[Stored entries]
BEGIN

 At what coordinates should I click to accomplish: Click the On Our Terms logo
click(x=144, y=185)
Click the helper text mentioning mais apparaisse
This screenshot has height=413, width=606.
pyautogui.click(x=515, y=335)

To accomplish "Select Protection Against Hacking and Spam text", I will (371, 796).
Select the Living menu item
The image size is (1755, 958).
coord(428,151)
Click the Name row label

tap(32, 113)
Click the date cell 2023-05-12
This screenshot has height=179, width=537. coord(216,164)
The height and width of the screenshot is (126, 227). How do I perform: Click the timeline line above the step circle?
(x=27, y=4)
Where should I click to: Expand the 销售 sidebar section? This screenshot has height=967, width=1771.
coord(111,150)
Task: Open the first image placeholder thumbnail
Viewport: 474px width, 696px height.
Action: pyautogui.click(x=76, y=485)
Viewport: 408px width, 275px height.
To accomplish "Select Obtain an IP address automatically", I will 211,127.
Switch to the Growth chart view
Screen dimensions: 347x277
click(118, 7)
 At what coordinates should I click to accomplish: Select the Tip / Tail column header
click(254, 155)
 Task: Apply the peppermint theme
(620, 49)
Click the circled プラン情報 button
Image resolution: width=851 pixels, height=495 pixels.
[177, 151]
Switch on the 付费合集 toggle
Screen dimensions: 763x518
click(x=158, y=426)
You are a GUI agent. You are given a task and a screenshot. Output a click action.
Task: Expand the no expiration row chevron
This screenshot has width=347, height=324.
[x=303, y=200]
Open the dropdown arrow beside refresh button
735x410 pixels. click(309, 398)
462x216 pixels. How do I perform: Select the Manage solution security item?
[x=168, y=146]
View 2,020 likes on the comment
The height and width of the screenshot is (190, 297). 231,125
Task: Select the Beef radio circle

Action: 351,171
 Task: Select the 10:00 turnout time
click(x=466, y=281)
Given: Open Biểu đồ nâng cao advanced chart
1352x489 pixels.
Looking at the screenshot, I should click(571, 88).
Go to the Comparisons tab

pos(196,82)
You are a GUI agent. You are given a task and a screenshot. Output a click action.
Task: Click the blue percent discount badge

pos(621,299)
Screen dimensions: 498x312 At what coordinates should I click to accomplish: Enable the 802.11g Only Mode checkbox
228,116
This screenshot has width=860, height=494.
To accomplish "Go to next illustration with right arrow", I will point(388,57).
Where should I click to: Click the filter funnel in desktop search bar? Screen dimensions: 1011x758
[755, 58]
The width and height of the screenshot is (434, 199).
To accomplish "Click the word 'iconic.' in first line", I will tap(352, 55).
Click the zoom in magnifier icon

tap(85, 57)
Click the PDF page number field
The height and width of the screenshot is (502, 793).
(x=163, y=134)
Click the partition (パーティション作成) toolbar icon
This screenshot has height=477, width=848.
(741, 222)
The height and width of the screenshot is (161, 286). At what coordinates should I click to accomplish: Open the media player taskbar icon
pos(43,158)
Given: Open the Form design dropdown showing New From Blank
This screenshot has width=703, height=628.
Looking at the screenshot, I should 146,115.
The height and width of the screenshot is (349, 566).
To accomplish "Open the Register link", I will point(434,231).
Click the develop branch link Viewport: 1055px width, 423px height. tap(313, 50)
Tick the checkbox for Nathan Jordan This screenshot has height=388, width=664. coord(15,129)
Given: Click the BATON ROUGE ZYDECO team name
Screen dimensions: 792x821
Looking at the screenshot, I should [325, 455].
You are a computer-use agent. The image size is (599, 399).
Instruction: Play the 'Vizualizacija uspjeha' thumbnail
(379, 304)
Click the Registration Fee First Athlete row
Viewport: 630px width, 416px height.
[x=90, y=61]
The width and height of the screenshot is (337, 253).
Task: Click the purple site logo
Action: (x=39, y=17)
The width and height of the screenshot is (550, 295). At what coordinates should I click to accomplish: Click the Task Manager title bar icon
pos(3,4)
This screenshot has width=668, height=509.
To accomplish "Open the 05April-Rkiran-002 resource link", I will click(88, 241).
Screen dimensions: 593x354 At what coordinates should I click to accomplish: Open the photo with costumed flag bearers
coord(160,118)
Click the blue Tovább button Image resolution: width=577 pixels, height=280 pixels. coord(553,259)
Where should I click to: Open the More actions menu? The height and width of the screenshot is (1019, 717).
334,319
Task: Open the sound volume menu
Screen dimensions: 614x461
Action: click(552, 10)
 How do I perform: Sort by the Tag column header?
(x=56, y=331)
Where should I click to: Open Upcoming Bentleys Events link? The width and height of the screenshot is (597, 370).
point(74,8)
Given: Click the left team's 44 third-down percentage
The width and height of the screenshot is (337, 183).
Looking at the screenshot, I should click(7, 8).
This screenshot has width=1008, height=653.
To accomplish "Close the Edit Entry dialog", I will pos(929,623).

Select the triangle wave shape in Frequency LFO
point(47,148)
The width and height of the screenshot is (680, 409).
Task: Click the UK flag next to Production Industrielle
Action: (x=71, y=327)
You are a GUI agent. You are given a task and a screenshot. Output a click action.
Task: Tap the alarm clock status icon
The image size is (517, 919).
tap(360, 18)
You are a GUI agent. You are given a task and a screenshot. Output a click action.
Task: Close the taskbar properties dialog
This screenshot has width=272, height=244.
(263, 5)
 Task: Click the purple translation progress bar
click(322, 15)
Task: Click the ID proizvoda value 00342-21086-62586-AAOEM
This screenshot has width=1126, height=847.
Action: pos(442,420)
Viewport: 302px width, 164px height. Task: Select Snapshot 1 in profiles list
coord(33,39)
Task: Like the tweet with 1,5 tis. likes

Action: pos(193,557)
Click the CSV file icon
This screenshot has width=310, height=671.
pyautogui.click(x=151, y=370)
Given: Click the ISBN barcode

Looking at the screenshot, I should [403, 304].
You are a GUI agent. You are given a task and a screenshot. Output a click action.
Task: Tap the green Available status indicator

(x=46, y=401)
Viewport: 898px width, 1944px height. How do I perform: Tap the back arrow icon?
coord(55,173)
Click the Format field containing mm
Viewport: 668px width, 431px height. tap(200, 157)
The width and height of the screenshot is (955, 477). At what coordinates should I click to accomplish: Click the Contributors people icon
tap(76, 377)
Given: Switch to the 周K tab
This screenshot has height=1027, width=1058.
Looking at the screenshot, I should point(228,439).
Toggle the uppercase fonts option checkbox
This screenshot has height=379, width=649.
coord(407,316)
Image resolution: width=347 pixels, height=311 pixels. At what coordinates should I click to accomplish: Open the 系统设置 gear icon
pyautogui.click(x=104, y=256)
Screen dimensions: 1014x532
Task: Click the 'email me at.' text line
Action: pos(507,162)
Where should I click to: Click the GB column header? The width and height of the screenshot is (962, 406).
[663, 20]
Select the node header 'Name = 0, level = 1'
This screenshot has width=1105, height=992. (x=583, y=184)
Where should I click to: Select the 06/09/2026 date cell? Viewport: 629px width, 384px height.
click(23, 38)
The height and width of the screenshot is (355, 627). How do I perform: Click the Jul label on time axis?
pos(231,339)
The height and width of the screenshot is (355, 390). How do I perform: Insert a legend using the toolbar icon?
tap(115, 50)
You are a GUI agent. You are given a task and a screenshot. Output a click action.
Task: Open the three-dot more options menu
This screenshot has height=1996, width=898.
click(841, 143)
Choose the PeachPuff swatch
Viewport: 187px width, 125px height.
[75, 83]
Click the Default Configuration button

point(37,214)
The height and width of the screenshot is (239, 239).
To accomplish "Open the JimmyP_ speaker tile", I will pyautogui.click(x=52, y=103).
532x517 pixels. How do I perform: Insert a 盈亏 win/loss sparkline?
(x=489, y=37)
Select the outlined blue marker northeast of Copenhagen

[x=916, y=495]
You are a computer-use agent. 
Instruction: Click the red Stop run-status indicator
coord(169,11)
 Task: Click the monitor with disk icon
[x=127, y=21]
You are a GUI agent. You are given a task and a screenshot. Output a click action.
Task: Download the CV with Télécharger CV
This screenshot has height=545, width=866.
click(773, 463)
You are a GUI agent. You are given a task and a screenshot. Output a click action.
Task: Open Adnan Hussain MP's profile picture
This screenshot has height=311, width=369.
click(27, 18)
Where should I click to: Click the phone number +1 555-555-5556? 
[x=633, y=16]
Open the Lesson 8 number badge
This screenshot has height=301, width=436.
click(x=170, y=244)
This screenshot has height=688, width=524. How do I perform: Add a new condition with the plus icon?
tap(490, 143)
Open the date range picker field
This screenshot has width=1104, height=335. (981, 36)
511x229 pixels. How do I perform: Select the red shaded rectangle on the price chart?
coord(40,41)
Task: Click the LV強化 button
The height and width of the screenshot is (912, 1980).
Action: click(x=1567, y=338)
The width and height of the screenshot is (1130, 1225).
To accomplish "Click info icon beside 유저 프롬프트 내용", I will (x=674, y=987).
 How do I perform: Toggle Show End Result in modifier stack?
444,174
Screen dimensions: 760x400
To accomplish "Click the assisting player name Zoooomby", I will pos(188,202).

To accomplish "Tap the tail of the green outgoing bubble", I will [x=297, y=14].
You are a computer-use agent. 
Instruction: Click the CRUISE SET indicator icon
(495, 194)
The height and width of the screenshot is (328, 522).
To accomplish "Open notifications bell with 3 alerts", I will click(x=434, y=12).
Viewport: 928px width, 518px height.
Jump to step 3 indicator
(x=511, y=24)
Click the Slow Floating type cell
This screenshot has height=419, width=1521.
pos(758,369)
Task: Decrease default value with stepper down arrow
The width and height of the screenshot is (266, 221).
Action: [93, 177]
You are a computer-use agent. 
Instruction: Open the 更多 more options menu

END

**ASSIGNMENT**
Search the entries for the word "options" and report how many lines contain it, as a bare number.

**EXERCISE SOLUTION**
2